WORK INSTRUCTIONS
Keep the pictures out of the copy and repeat the records exactly.

Records contained in a dataset
-.-.-

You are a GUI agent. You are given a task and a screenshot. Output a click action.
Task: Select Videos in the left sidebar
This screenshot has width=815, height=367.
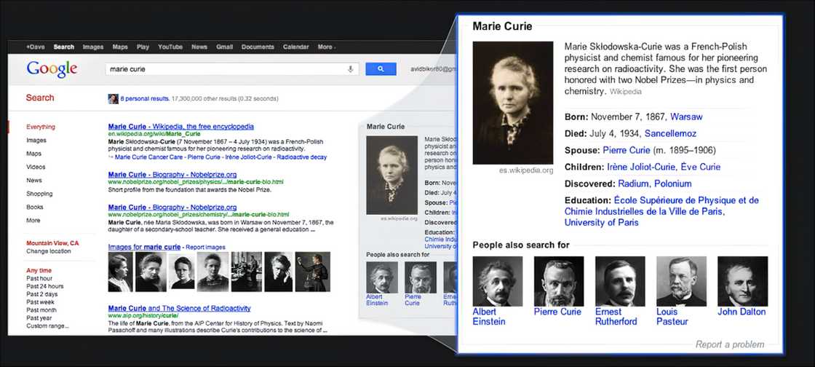36,167
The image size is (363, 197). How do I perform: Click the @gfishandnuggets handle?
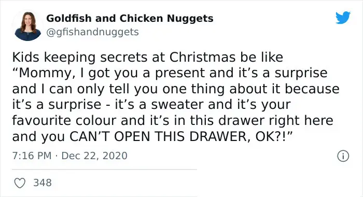pos(93,32)

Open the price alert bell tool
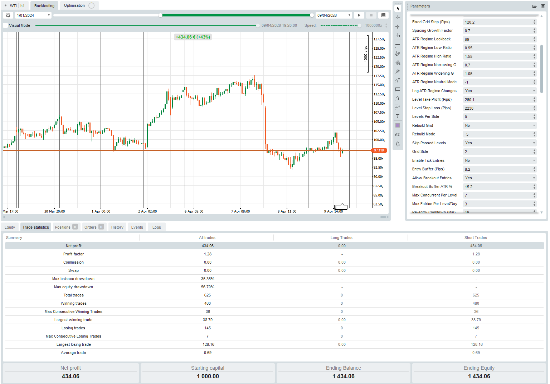[398, 144]
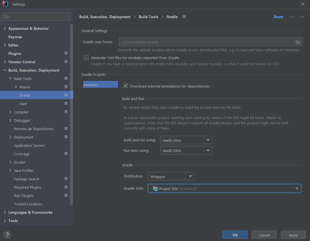Click the Reset link
The image size is (310, 241).
click(x=278, y=17)
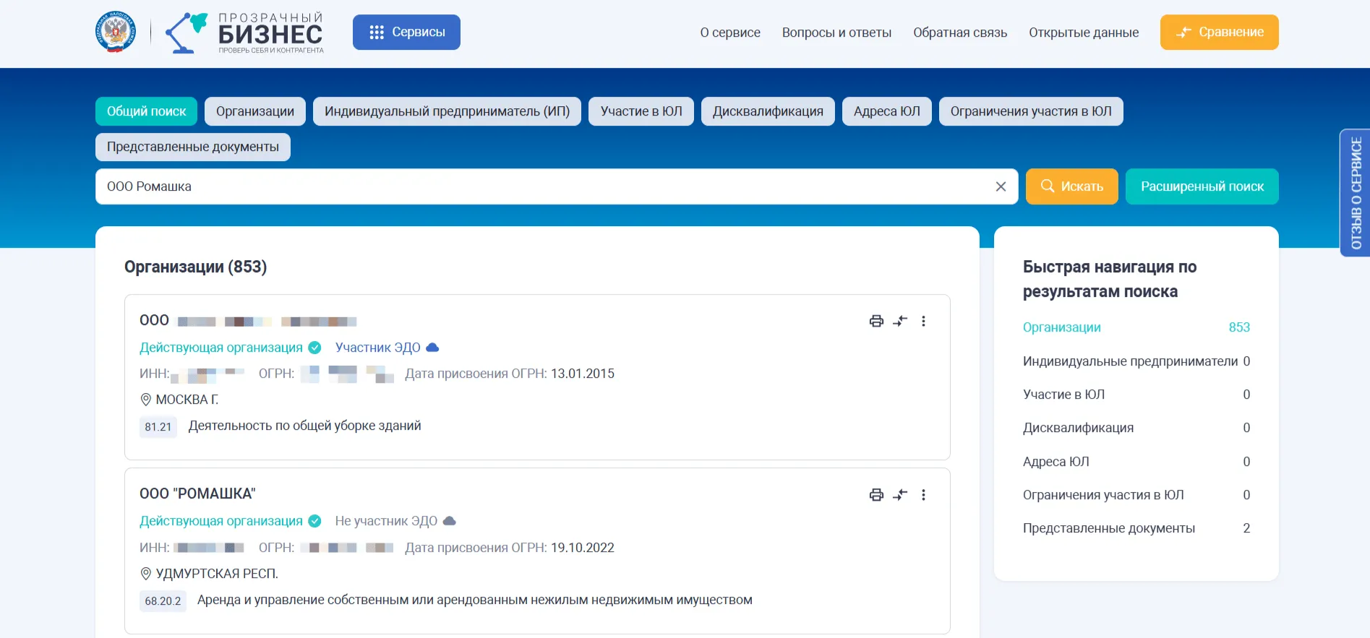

-.-.-

RESPONSE AREA
You are a GUI agent. You are given a task and a screenshot. Output a click action.
Task: Select Videos in the left sidebar
This screenshot has width=815, height=367.
36,167
The image size is (363, 197). How do I perform: Click the @gfishandnuggets handle?
pos(93,32)

Open the price alert bell tool
[398, 144]
Click the Reset link
The image size is (310, 241).
click(x=278, y=17)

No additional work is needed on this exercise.